Дома пастору не становится лучше. Он хрипит всякий раз, когда поднимается по лестнице, и все чаще сидит в любимом кресле, а мы с Донной подносим все, что ему нужно. Грейди часто бывает у нас, он затаился, как витающая над домом смерть, и пускает слюни при мысли о том, что сможет прийти на смену пастору, как только закончится его наставничество.
– Займись миссионерской работой, – советует ему пастор в один из вечеров, когда Грейди слишком разоткровенничался о своих намерениях.
– Я даже мог бы провести службу в воскресенье, если захотите, – говорит Грейди.
– Наберись немного опыта. А когда мы с миссис Аллен снова вернемся в Никарагуа через пять лет, ты сможешь занять мое место. Женись на Либби. Никому не нужен неженатый пастор.
Донна похлопывает его по руке.
– Не лезь к нему, дорогой. Либби того же возраста, что и Дэнни. Но я подозреваю, что через два лета, когда все выпустятся, мы сыграем не одну свадьбу.
Она улыбается мне, а я застываю, вцепившись в кухонную столешницу. Да, я знала, что все идет именно к этому. Просто это всегда казалось очень отдаленным.
Вот только два лета – это чертовски, чертовски мало.

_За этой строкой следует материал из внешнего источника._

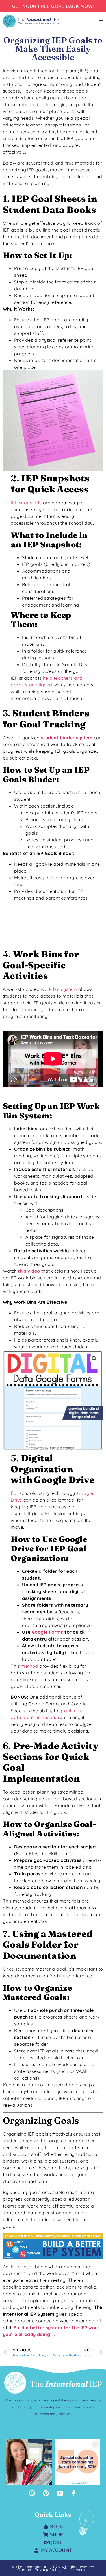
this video (29, 1271)
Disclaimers (74, 2569)
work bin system (59, 989)
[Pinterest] (46, 2493)
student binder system (66, 737)
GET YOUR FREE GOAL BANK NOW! (53, 6)
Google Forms (47, 1632)
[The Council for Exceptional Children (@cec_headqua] (78, 2462)
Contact (24, 2569)
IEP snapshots (26, 502)
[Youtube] (60, 2493)
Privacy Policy (48, 2569)
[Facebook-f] (74, 2493)
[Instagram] (32, 2493)
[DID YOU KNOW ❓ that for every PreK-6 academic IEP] (29, 2462)
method (29, 1666)
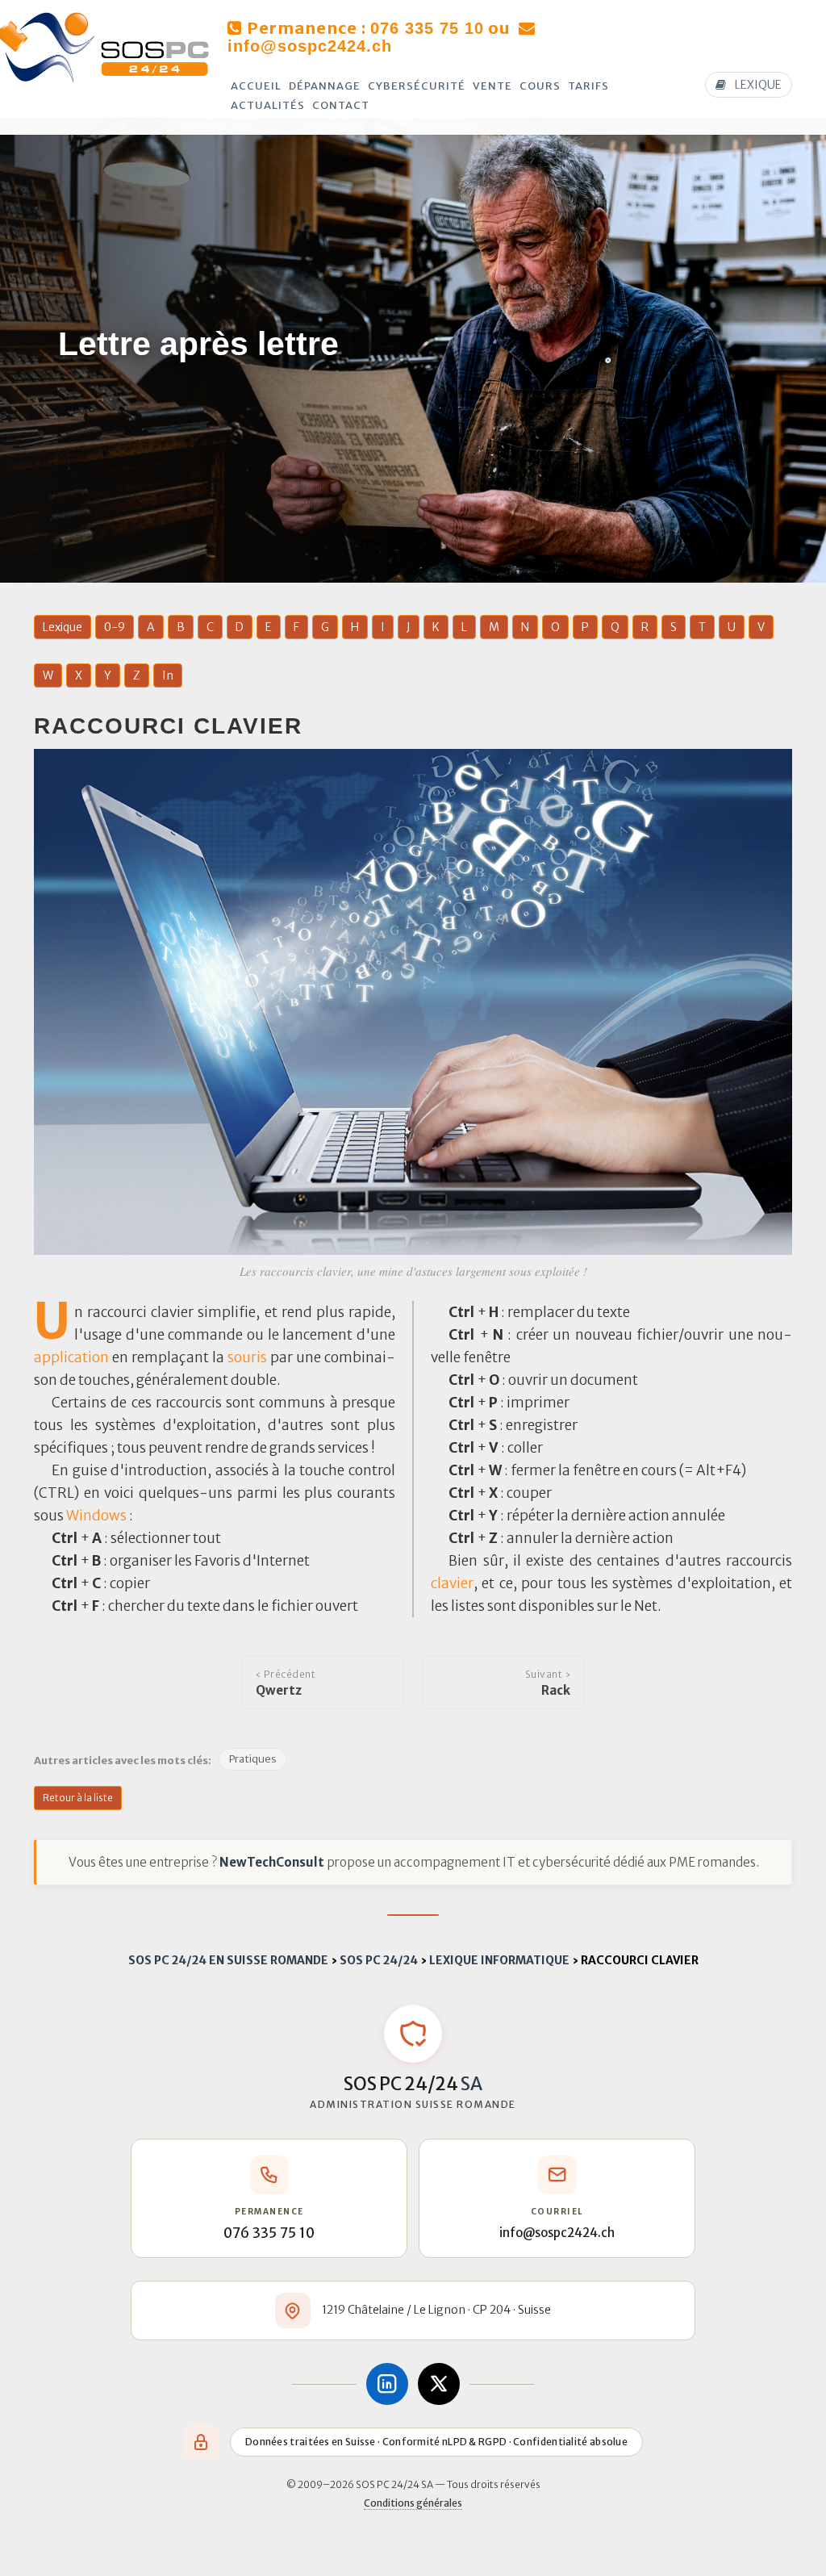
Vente (492, 86)
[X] (439, 2384)
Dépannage (325, 86)
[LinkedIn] (387, 2384)
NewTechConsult (271, 1862)
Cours (540, 86)
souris (247, 1357)
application (71, 1357)
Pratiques (253, 1759)
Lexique (62, 627)
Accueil (256, 86)
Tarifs (588, 86)
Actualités (268, 105)
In (167, 675)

В конце октября Дэнни снова получает разрешение вернуться к тренировкам с командой, но дела продвигаются не так, как он надеялся.
– Этот новый первокурсник, которого они привезли из Техаса, выходит в стартовом составе, – говорит он. – Я здесь уже два года и ни разу не выходил в стартовом составе. А летом этого парня арестовали за какую-то дурь, и это было не впервые. Разве это справедливо?

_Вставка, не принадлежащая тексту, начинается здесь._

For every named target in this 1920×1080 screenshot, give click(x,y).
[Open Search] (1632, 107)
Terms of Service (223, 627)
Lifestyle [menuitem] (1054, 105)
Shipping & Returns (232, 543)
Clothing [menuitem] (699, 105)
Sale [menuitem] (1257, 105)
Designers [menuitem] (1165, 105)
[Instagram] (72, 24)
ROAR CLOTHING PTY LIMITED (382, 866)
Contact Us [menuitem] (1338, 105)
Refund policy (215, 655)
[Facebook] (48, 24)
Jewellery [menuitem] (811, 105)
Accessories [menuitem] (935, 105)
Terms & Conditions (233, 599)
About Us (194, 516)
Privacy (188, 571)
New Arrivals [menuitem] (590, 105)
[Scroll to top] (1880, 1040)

– Не справедливо. – Жизнь не справедлива. Большую часть своего детства он жил в семьях, где много грязи и мало еды. Я не уверена, что даже сейчас он что-нибудь поймет.
Ему разрешили поехать с командой на игру против «Фресно Стейт» в трех часах езды. Пастор и Донна решают не ехать, якобы из-за долгой дороги, хотя я подозреваю, что пастор просто не сможет забраться на трибуны.
Думаю, мне тоже лучше было бы не ехать. Может быть, если я притворюсь, что Люка не существует, и буду притворяться довольно долго, я наконец перестану скучать по нему. Но когда Дэнни умоляет меня приехать, я не могу отказать.
Чтобы добраться до отеля во Фресно, я еду на трех автобусах и такси, поэтому оказываюсь на месте только в девять вечера. Команда как раз возвращается с ужина, когда я вхожу, но я сразу пониманию, что что-то не так. Дэнни не улыбается, когда замечает меня, а Люк просто резко разворачивается и уходит, сжав кулаки.
– Пойдем, – говорит Дэнни, хватая мою сумку. Я не понимаю, в чем причина его мрачного настроения. Он уже зарегистрировал меня, так как из-за возраста я не могла снять себе номер. В животе все скручивается от напряжения при мысли о том, что Люк мог рассказать ему о визитах в закусочную этим летом или упомянуть последний вечер на пляже, когда мы почти поцеловались. Ничего такого не было, но выглядит, конечно, не очень здорово, что мы это от всех утаили.